CORDIS - Resultados de investigaciones de la UE
CORDIS

Performance Optimisation and Productivity 2

Periodic Reporting for period 2 - POP2 (Performance Optimisation and Productivity 2)

Período documentado: 2020-06-01 hasta 2022-05-31

High Performance Computing (HPC) deals with the use of extremely powerful computers consisting of many thousands of processors to address huge computational problems and solve then in very short time. Computations required to design planes or cars, predict the weather next week or the climate next century, understand the properties of new materials, study the evolution of the universe or design new medicines fall in this category of applications. From this point of view, High-performance computing is a fundamental tool for the progress of science and engineering and as such for economic competitiveness.

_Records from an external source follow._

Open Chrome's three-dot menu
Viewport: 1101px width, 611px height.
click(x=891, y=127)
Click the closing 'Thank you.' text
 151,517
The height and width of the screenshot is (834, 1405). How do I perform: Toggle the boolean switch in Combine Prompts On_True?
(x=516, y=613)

The huge and growing complexity of the parallel computers used for this purpose leads to a situation where application developers and users are not always aware of the detailed issues affecting the performance of their applications. The result is often an inefficient use of these expensive and energy consuming infrastructures. As evidenced by the current crises, maximizing the efficiency in the usage of all kinds of resources is an objective that should be targeted at all levels of our activities as a society, including the efficiency in the use of our computing resources. Even in the cases where a need to get further performance and efficiency of our HPC platforms is perceived, code developers may not have enough insight on the detailed internal performance of the codes and machines to properly address the problem. This may lead to blind attempts to restructure codes in a way that may not be the most productive.

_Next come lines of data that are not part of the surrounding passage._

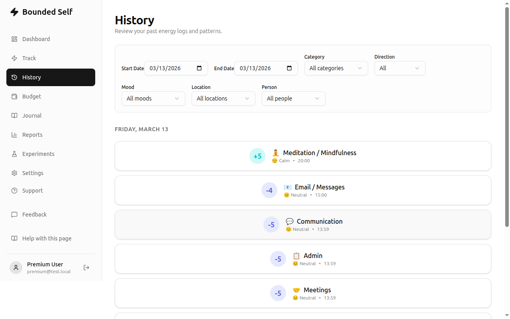Expand the All moods dropdown
510x319 pixels.
[153, 98]
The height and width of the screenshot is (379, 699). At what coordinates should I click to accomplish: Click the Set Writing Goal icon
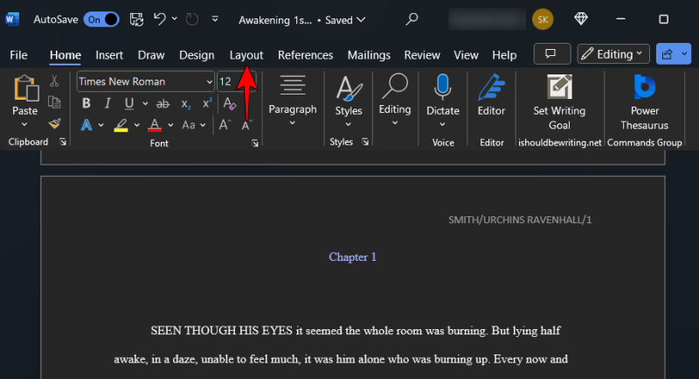(559, 88)
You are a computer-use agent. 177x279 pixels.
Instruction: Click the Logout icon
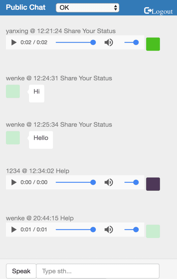147,11
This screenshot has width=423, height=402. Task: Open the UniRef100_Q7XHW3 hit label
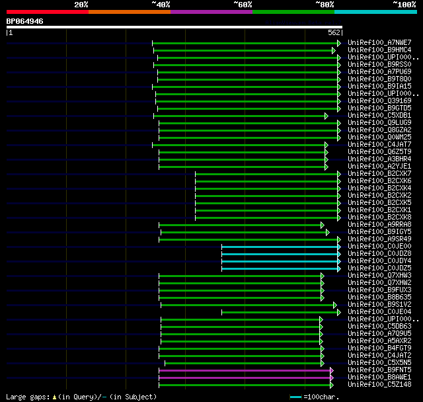pos(379,276)
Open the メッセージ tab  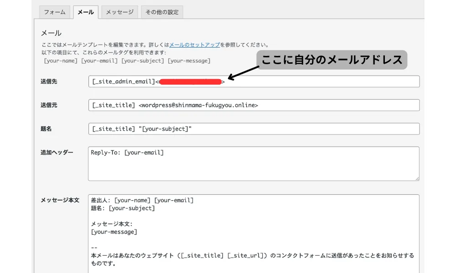119,12
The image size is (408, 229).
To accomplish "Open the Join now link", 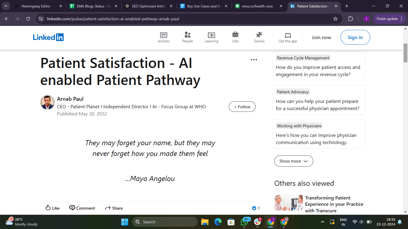I will pos(321,37).
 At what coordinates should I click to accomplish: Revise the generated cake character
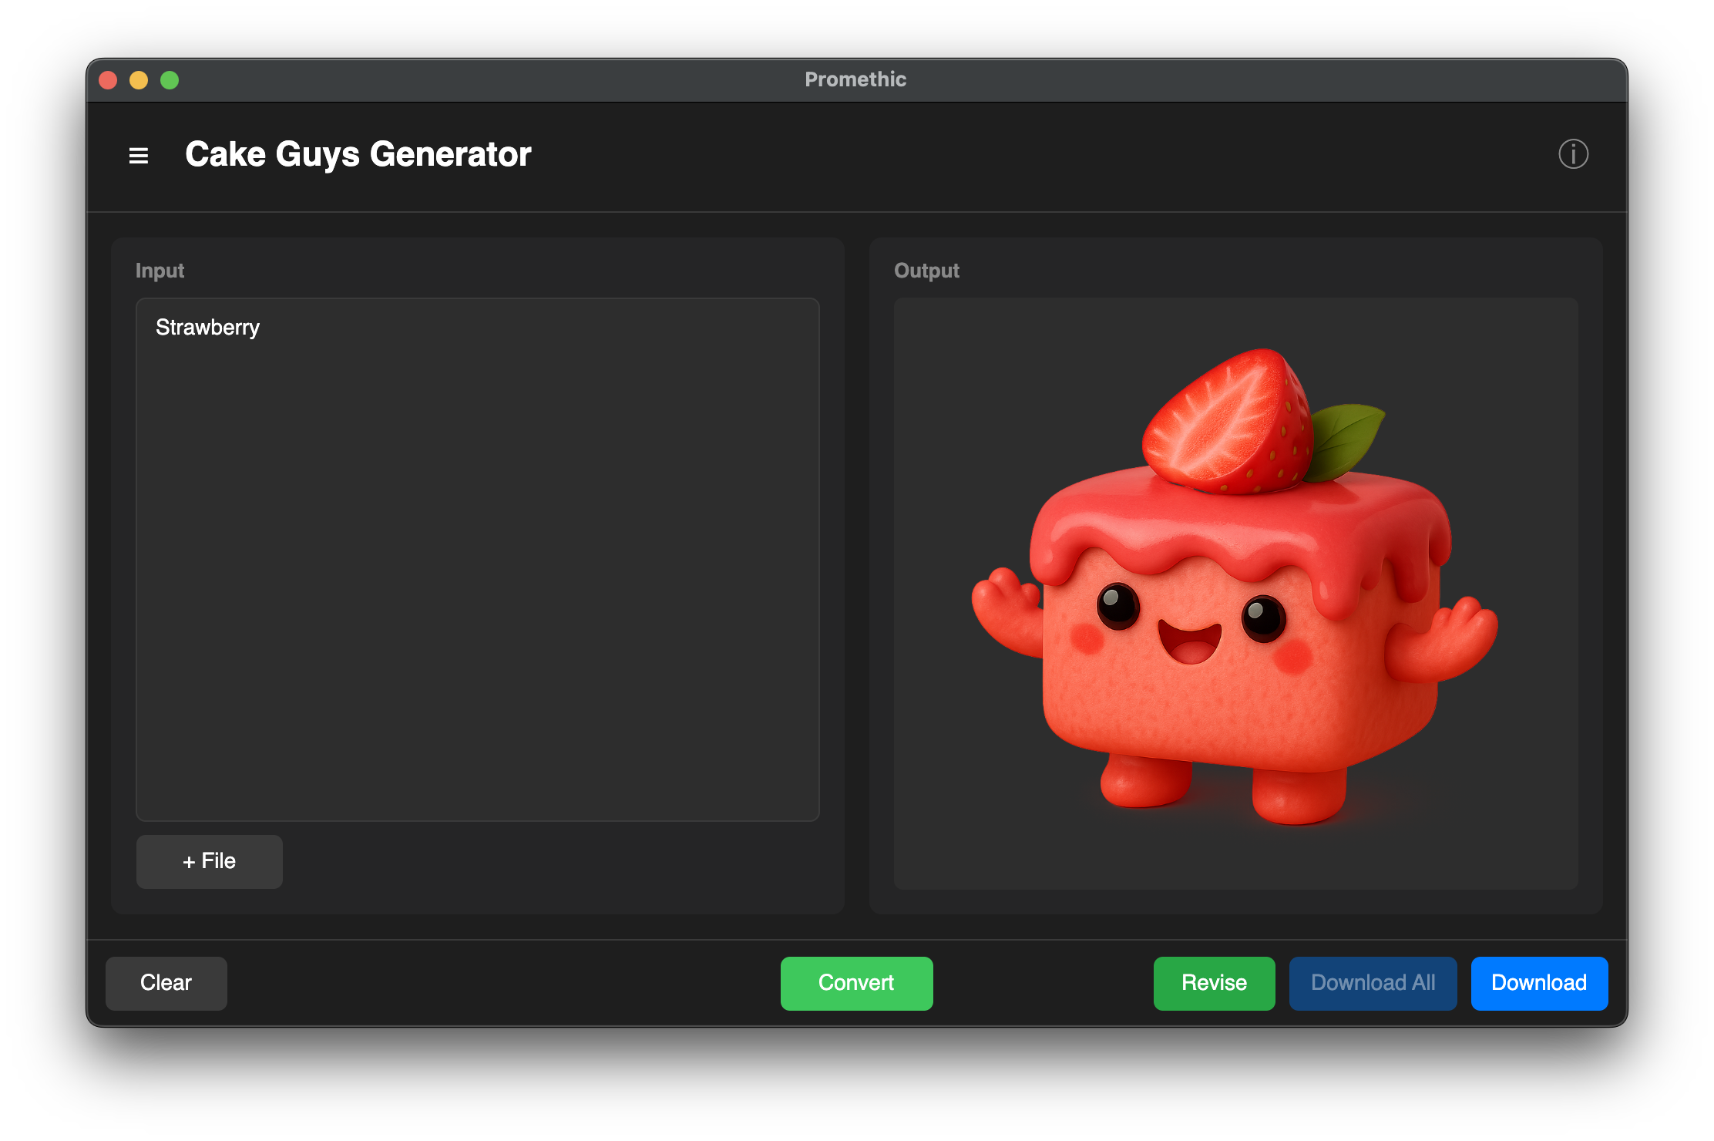(1214, 983)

The POP2 Center of Excellence (CoE) aimed at promoting best practices in the performance analysis and optimization of applications across all domains of scientific research and industry. This was done through assessment services where the application performance was analysed, efficiency losses identified and suggestions on how they could be avoided was provided to the application developers. This provided a useful external insight they could use to steer their application refactoring efforts and usage practices. We also did Proof of Concept services helping in such refactoring efforts in case the code owners were not experience on how to apply the proposed improvements.

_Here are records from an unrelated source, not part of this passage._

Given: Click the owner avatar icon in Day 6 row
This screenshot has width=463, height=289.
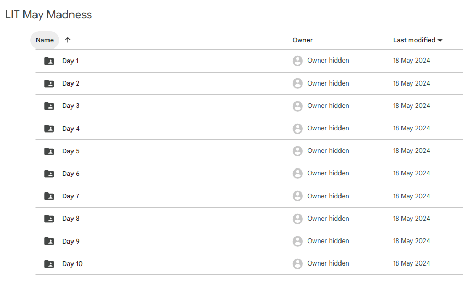Looking at the screenshot, I should click(298, 174).
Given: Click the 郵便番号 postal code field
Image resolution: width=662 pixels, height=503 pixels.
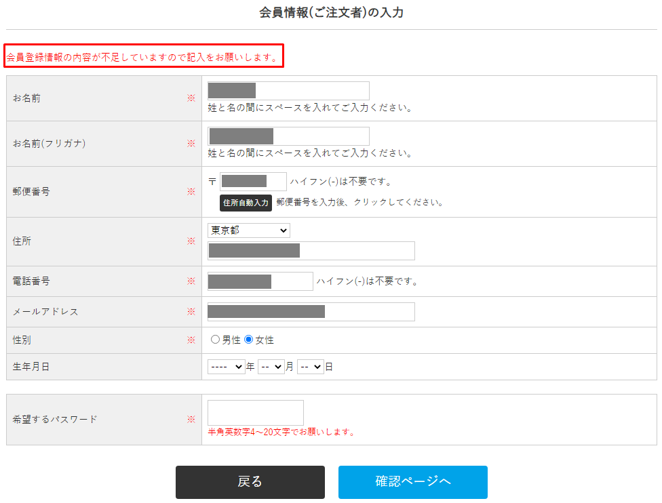Looking at the screenshot, I should pos(253,181).
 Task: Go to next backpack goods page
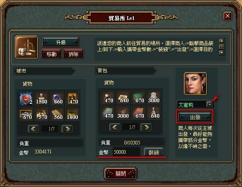tap(146, 127)
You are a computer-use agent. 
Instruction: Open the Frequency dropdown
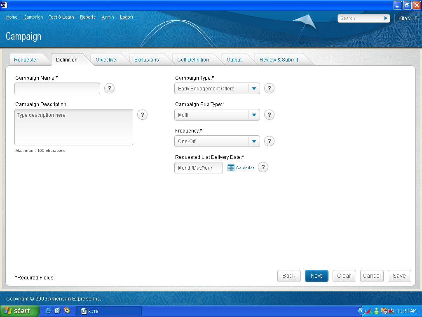tap(254, 142)
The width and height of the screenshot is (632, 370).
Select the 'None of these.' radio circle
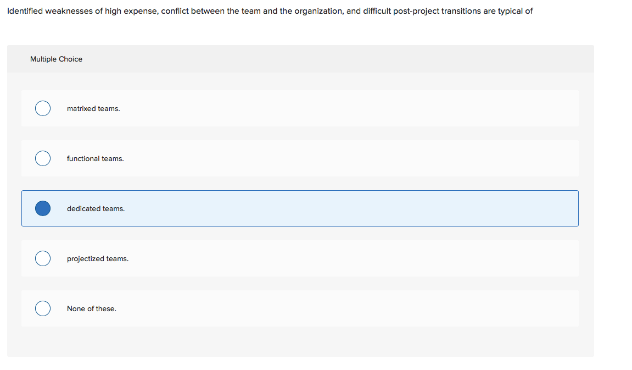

POP2 target was to perform 180 services over a 3-year period to customers both from research and industry and with an important focus in supporting other CoEs. Additional planned activities included: efforts to identify ad attract new users; further extension of the analysis methodology; improvement of the performance tools used in those analyses; produce training and dissemination material as well as material and resources that could be used by other projects for the co-design of HPC platforms; and finally implement a quality control process in the implementation of the services itself.
These activities were oriented to ease the analysis process, reduce the effort and cost of performing the assessments (ease of installation, portability, coverage of different platforms programing models and languages) and overall, towards promoting a new culture and best practices on how efficiency in the use of our computing resources can be understood and improved.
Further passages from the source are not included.